— Required action —
Go through the material below and return each line with the string "computer" in it.

— Input records —
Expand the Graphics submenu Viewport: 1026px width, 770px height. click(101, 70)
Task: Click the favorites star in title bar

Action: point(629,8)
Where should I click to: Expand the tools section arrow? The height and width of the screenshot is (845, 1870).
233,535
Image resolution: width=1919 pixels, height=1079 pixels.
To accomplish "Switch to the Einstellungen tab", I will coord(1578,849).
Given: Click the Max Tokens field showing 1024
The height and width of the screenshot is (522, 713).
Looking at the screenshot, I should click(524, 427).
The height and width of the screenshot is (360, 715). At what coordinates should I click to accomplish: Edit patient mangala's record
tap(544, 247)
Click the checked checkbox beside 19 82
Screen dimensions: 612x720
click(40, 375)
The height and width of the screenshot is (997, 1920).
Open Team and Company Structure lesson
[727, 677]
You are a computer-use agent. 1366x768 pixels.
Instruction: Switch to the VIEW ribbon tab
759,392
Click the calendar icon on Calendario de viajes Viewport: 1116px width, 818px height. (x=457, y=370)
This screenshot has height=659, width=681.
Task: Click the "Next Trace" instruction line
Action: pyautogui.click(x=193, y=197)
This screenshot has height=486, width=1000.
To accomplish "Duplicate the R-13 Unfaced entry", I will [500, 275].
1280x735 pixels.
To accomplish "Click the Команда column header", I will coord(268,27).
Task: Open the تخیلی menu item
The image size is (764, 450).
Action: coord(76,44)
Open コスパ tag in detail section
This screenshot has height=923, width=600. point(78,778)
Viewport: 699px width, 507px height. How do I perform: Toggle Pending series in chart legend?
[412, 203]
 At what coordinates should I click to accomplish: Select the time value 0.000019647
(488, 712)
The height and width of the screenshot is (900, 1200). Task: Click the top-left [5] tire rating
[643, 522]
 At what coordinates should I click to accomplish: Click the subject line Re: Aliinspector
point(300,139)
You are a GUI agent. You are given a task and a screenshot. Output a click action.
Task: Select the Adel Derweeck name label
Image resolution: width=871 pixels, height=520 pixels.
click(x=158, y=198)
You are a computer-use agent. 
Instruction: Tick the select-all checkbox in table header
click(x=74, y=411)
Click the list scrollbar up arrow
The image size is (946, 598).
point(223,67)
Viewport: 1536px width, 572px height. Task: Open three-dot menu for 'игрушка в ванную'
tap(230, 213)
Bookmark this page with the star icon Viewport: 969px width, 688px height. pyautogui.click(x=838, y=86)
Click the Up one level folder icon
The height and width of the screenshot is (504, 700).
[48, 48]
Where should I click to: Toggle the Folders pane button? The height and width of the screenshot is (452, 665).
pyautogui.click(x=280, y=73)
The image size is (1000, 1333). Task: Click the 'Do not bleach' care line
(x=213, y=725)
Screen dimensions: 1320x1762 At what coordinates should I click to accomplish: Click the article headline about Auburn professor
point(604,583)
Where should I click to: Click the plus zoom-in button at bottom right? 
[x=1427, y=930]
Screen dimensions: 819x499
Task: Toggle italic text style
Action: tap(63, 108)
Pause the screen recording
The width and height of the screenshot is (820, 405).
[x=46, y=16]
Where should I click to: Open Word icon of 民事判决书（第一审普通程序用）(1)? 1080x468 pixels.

— Response to the task —
You are a computer-use agent. 1366x768 pixels.
You are a computer-use agent. 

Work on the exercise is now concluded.